Die Antragstellerin ist die geschiedene Ehefrau des im September 2011 verstorbenen Erblassers. Aufgrund eines Vermächtnisses auf Lebenszeit erhält sie eine monatliche Rente in Höhe von 2.700 €. Die dafür festgesetzte Erbschaftsteuer betrug 71.000 €, die die Antragstellerin zunächst im Jahre 2012 entrichtete.

Die Antragstellerin legte hiergegen unter Hinweis auf die anhängigen Verfahren zur Verfassungswidrigkeit des ErbStG Einspruch ein, beantragte das Ruhen des Verfahrens bis zur Entscheidung durch das BVerfG und die Aussetzung der Vollziehung. Das Finanzamt und das Finanzgericht lehnten den Antrag auf Aussetzung der Vollziehung ab. Gegen diese Entscheidung legte die Antragstellerin Beschwerde beim BFH ein.

Entscheidungsgründe

Der BFH gab der Beschwerde statt und gewährte der Antragstellerin die Aussetzung der Vollziehung hinsichtlich der festgesetzten Erbschaftsteuer.
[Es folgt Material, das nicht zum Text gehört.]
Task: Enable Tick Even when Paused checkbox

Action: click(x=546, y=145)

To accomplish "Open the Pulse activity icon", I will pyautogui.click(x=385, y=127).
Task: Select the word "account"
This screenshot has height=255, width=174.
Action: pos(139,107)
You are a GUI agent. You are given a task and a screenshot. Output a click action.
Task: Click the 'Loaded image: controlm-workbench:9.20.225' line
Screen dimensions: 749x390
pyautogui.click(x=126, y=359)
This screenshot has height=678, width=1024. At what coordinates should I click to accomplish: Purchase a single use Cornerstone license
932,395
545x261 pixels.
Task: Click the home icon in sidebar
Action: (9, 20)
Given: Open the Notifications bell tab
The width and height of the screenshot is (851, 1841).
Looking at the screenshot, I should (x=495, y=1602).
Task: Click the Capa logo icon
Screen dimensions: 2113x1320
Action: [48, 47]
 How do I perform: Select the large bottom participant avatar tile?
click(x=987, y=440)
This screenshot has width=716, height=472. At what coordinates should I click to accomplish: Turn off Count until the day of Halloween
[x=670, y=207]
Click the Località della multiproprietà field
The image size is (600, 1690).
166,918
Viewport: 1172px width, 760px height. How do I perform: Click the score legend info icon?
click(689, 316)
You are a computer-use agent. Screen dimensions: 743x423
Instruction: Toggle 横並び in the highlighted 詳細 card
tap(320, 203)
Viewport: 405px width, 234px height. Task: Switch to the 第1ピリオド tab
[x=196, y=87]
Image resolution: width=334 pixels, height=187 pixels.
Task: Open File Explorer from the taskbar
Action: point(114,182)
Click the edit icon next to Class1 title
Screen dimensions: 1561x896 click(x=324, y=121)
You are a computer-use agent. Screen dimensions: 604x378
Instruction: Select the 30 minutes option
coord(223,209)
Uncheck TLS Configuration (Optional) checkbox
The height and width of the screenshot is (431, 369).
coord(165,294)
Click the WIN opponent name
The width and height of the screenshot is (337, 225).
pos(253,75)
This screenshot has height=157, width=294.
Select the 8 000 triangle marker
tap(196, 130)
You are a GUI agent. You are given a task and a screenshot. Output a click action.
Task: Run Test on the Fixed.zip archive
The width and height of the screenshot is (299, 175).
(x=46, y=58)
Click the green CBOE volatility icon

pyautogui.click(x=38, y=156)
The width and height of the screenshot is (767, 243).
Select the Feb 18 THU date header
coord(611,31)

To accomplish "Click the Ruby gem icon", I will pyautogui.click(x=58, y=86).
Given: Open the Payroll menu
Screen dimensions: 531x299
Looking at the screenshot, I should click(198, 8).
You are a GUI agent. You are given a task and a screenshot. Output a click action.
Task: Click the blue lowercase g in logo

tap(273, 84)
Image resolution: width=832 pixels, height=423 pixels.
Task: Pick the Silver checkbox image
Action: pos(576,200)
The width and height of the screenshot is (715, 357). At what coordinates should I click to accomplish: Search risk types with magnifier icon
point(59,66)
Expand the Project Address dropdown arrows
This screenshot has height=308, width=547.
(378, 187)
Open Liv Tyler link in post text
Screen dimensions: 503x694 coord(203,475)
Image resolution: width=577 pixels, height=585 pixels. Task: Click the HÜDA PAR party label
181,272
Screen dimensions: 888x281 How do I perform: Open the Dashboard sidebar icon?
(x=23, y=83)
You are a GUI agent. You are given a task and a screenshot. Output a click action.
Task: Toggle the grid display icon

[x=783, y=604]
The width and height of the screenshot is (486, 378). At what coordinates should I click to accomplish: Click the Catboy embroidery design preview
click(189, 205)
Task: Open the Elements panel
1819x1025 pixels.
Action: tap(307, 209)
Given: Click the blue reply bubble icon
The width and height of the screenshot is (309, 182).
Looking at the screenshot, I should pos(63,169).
In Abkehr von seiner bisherigen Rechtsprechung entschied der BFH, dass auch bei eingeschränkten Erfolgsaussichten des Einspruchs im Hauptsacheverfahren aufgrund der denkbaren Anordnung der zeitlich begrenzten Weitergeltung des verfassungswidrigen ErbStG durch das BVerfG eine Aussetzung der Vollziehung gewährt werden kann, sofern ein qualifiziertes Interesse des Steuerpflichtigen vorhanden ist. Dies sei ein Gebot des effektiven Rechtsschutzes (Art. 19 Abs. 4 GG). Denn auch im Falle einer begrenzten Weitergeltung des als verfassungswidrig eingestuften Gesetzes sei es denkbar, dass Steuerpflichtigen die Möglichkeit eröffnet wird, auf Antrag von einer zukünftigen gesetzlichen Neuregelung, die den Anforderungen des BVerfG Rechnung trägt, Gebrauch zu machen.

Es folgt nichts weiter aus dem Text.